==== Input ====
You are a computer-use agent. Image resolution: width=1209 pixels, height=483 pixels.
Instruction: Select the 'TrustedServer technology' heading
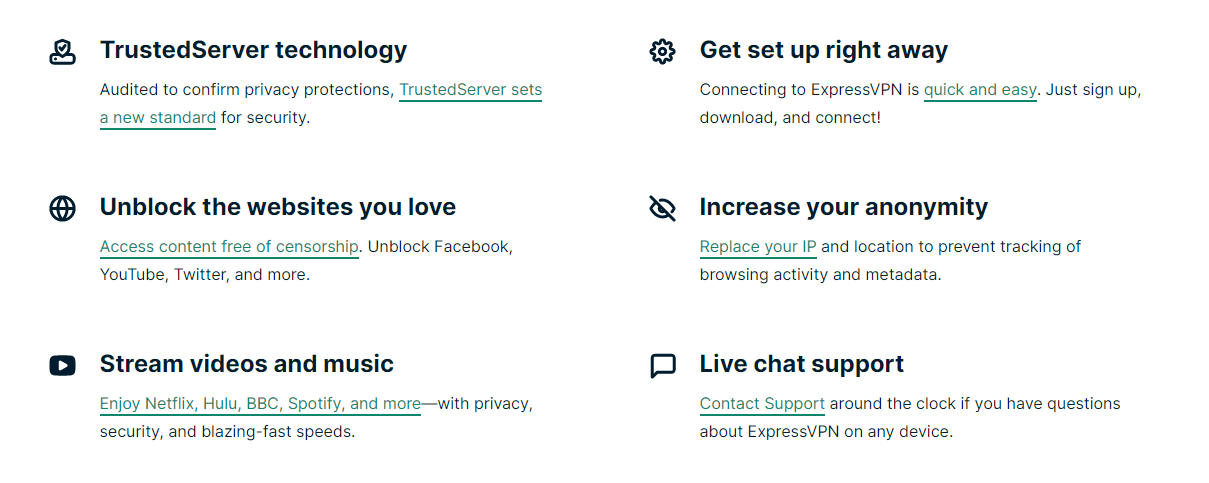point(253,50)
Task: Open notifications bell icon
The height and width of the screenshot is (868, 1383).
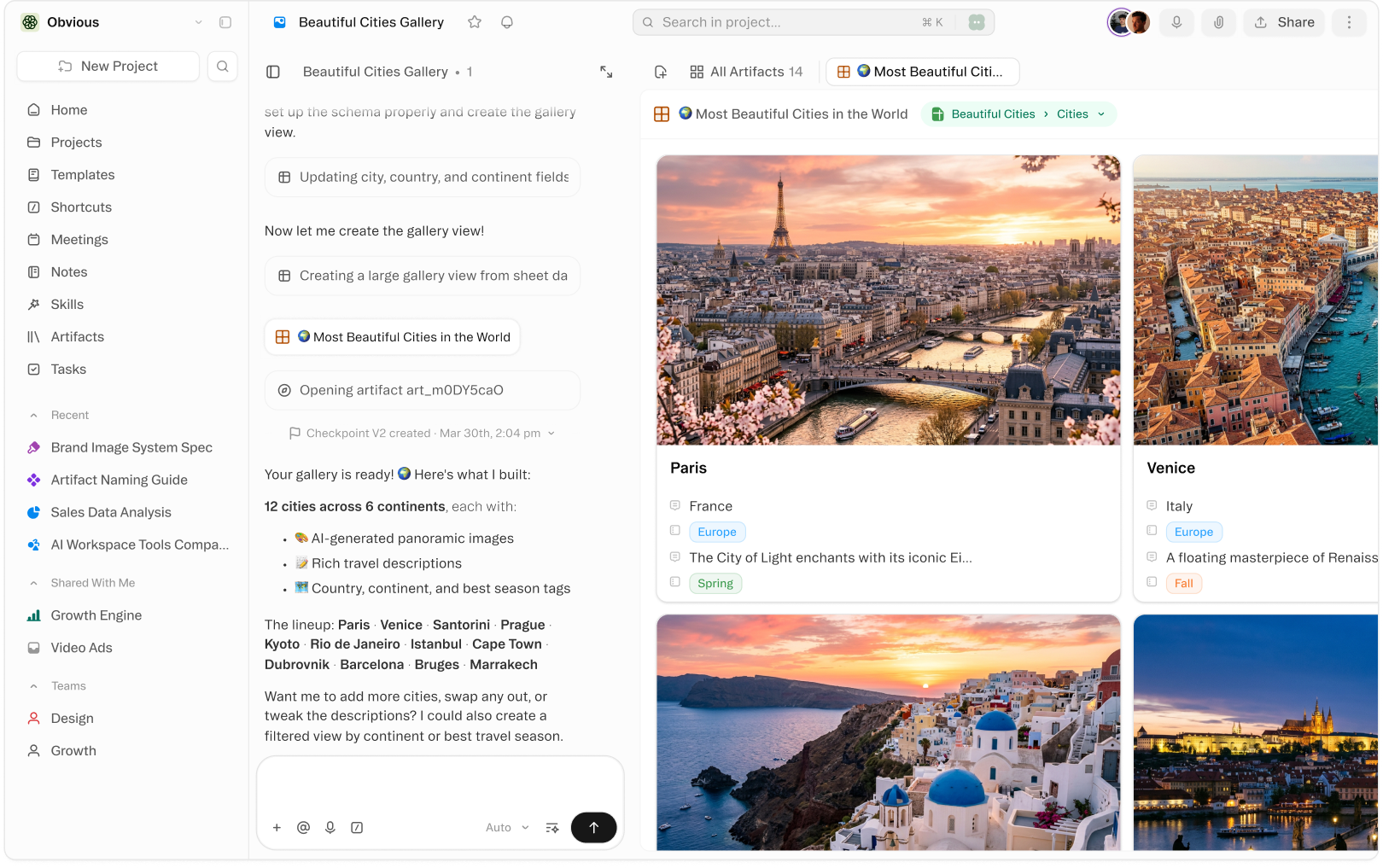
====
• Brief
Filter the entries down to the lines that include the string "width".

• The completed task
You are a computer-use agent. Image resolution: width=1209 pixels, height=483 pixels.
The height and width of the screenshot is (868, 1383).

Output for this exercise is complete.